Seven counties are working to assemble a long-term plan for a limited access freeway that would stretch from the Ohio state line to Valparaiso and replace the heavily traveled US 30.
Each of the counties — Allen, Whitley, Kosciusko, Marshall, Porter, LaPorte and Starke — is working on its own plans that will dovetail with the others.
But compared to other counties, Kosciusko’s scenario appears to be more complicated because of existing lakes, wetlands and other obstacles. Another difficult aspect: the county has the most stoplights (12) and second most driveway cuts (34) along US 30 compared to the other counties.
With those issues in mind, local officials are drafting three potential paths for the future freeway through the county; one that tracks north of US 30, another that goes south of Warsaw and a third that follows closely along the existing highway.
County officials are looking at developing proposals for the north and south options while Warsaw is preparing a plan for the third. The three options are expected to be ready for public review within a few months.
If the middle path would be chosen, Ultimately, many of those intersecting roads would be cut off from the future highway. A handful of others would be converted to either overpasses or interchanges.
Warsaw has hired an engineering company to prepare a map for the middle option that would outline some of the choices for placement of possible interchanges and overpasses. An interactive map will allow people to see possible placement of interchanges and overpasses (over the future highway) and the size of a physical “footprint” it would require to construct those at the various intersections.
Part of the decision will involve the best placement of those footprints. “That’s sure to spark a lot of conversation,” said Mayor Joe Thallemer, who is heading up the US 30 Coalition.
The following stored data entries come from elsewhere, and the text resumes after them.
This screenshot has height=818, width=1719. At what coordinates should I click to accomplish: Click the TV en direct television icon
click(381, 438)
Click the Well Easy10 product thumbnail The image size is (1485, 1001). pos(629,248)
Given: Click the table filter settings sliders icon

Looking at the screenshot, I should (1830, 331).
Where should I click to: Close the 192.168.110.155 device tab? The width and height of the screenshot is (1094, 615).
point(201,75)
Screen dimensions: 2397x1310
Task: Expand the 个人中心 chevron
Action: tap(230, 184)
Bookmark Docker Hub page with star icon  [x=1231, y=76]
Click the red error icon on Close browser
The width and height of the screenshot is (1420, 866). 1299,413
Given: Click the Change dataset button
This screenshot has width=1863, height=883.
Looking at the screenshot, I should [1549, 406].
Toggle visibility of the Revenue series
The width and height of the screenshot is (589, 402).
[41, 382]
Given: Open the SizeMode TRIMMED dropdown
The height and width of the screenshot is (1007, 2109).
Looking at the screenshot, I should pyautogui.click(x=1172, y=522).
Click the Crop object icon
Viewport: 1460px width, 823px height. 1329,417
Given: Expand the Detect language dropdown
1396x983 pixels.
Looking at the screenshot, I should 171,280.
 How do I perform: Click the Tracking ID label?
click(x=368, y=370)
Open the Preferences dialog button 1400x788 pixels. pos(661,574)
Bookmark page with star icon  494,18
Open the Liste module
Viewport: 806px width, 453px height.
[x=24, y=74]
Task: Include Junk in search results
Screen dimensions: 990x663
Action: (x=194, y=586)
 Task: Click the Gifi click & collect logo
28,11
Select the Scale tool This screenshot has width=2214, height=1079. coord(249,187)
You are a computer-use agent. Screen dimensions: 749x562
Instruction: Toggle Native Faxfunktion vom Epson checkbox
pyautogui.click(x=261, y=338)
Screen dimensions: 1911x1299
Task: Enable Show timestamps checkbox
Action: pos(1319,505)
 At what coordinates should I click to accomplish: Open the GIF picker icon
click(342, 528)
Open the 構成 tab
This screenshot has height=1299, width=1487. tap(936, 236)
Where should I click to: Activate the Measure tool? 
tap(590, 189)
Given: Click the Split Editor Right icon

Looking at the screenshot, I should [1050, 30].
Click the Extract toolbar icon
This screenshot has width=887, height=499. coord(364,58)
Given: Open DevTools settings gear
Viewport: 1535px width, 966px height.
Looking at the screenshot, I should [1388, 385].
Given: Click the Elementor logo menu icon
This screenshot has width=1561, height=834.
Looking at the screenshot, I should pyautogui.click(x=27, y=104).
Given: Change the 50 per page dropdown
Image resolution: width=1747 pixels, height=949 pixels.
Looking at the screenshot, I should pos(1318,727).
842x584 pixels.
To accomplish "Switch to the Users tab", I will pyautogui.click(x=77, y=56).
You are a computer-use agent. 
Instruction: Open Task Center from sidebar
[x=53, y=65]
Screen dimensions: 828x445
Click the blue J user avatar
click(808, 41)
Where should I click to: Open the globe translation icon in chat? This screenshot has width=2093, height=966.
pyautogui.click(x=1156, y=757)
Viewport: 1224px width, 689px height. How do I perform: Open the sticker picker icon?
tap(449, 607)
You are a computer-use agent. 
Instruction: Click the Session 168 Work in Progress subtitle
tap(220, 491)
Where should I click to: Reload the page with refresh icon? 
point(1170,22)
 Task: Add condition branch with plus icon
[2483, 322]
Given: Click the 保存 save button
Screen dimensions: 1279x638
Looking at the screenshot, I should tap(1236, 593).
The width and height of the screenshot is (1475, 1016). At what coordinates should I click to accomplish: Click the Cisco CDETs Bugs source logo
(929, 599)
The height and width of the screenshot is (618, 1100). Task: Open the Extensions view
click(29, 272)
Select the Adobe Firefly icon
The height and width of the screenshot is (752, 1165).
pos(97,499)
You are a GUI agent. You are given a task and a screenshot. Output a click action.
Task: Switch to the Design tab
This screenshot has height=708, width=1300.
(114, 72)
If local and state officials embrace the middle path, what appears clear is that the existing interchange at SR 15 (North Detroit Street) would be incorporated into the new plan and that the Center Street intersection would be reconfigured to be an interchange.
Choosing where other future overpasses or interchanges will be depends in part on spacing them out through the area. To a degree, it would not make sense to have a series of interchanges and overpasses in close proximity to each other, Thallemer said.
But at the same time, the city will look at the options based on how to best accommodate frontage roads. “And that’s the tough part,” Thallemer said.
The real challenges, according to Warsaw City Planner Jeremy Skinner, will involve what to do with US 30 intersections at Spring Hill Road, Parker Street, Meijer Drive and Anchorage Road. That string of roads fall within 1.6 miles of each other.
Thallemer points out that two of those — Anchorage and Parker are exceedingly busy already.
US 30 is considered to be the second most traveled highway in northern Indiana and is expected to continue to see growing traffic — especially among trucks — in the future. Gov. Eric Holcomb has recognized the overall plan as a top transportation issue for the state.
Warsaw is specifically dealing with increased traffic along the route and Thallemer says there is already a sense of immediacy even though officials speculate that finishing construction is likely 15 to 20 years away.
“Our concern right now is we’ve got issues with volumes, cross traffic, congestion and accident rates. We need a longterm fix now. The coalition all feels the same way that we need to get this rolling.”
Thallemer met with lawmakers Wednesday in Indianapolis in an effect to line up support to include money in INDOT’s budget to pay for an environmental impact study for the entire project.
The state is working to complete two other massive highway projects involving US 31 near Indianapolis and a final extension of I-69 which will continue for about five more years.
Thallemer said they hope to have the engineering study for US 30 done by the end of that period “so, in five years, we’re ready to go.”
The US 30 Coalition includes representatives from each county and some leaders of industry. In addition to Thallemer, other local representatives include former county commissioner Ron Truex and Dan Brown, president, Phend & Brown, Inc.
After public input, local officials will make clear their preference, but the INDOT will have a final say in the decision. Costs and environmental issues will likely be determining factors, Thallemer said.